Changing epidemiology

It’s your first ever HIV conference, and there’s a thousand PowerPoint slides and it feels like nothing makes sense. Don’t panic — we’ve all been there.

Epidemiology means the study of epidemics. Many people working in the HIV community sector learned the basics of HIV epidemiology on the job. (There’s always the option to do further training in public health later in your career.) It’s normal to experience confusion and it’s okay to ask your colleagues and the researchers themselves to explain key concepts and findings. Keep asking until you understand!

This lesson introduces the different kinds of research that contribute to Australia’s HIV response. It is not an introduction to epidemiology! We hope that giving you some key pieces of the puzzle will help you start putting the bigger picture together.

The changing epidemic

We use a lot of line charts to visualise how the epidemic is changing over time. The number of new cases each year can go up or down, or remain stable, and these changes can give us pointers on how we need to target future work – both in prevention and in care and support.

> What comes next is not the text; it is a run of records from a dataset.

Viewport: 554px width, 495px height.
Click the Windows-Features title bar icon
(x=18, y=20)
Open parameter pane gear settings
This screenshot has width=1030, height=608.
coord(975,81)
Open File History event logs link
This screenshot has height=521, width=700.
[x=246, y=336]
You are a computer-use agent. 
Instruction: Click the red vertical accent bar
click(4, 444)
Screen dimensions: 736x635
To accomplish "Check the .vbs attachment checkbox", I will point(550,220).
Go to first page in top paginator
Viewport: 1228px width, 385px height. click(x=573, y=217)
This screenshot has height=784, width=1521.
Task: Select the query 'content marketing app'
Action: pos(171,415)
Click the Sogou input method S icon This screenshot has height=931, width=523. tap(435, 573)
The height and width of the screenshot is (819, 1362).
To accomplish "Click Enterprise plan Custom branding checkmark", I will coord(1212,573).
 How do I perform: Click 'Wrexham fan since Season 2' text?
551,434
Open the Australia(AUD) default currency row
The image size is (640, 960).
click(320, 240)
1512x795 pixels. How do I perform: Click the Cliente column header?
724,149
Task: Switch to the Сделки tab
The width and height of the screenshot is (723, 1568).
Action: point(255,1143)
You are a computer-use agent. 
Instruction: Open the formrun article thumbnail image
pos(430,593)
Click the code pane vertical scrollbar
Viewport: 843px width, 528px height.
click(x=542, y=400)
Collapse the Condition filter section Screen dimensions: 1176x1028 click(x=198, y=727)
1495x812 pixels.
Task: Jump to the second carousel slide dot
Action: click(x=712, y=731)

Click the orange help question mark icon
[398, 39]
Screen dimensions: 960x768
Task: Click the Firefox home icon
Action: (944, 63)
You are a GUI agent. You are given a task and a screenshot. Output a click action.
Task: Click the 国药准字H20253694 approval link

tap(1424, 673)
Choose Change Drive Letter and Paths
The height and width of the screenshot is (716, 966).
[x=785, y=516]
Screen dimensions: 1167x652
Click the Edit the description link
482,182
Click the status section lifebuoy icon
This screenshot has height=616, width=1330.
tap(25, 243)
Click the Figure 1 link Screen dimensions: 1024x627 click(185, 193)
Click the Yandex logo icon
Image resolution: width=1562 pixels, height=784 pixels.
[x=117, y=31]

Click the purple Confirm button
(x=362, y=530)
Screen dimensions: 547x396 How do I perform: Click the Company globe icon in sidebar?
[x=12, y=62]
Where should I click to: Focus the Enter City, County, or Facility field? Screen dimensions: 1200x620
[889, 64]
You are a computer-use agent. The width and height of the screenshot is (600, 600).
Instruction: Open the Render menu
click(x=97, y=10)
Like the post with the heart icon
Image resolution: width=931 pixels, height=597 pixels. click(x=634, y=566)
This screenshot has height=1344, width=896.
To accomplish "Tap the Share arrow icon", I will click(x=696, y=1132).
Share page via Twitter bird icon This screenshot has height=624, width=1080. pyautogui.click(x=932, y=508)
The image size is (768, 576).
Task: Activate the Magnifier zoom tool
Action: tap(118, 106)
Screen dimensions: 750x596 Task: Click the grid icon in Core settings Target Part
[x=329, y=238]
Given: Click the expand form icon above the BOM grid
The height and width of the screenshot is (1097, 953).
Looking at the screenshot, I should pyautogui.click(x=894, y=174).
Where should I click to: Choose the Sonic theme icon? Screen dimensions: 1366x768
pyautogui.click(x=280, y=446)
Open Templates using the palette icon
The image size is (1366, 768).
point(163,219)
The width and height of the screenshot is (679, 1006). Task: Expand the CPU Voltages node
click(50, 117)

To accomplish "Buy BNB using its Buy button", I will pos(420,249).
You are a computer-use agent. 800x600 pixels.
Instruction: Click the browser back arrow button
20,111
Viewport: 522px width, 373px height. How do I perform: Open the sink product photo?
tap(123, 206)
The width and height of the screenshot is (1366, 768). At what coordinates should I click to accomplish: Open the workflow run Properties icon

You are most likely to see versions of three graphs. The first is the historical picture of HIV in Australia.

A graph widely known as ‘the curve’ showing the peaks of HIV and AIDS diagnoses over time (1981-2007).

In Australia, the largest number of HIV cases has been seen in gay and bisexual men, and other men who have sex with men (who may not identify as gay or bisexual). Early in the Australian epidemic, we responded quickly to the possibility of transmission involving sex workers and people who use drugs (PWUD), and there have been relatively few cases in these groups. They continue to be identified as priority groups for our national strategy, emphasising the continuing need for well-funded, peer and community-led organisations that work with communities affected by the epidemic.

Source: Kirby Institute, Annual Surveillance Short Report (2018).

As we can see in the graph above, the number of new HIV cases among gay, bisexual and other men who have sex with men (GBM) has been declining since 2015. This reflects the emergence and uptake of new HIV prevention approaches, including treatment-as-prevention (TasP, also known as U=U) and pre-exposure prophylaxis (PrEP). It also reflects a significant effort to get more people tested for HIV and sexually transmitted infections (STI) more often.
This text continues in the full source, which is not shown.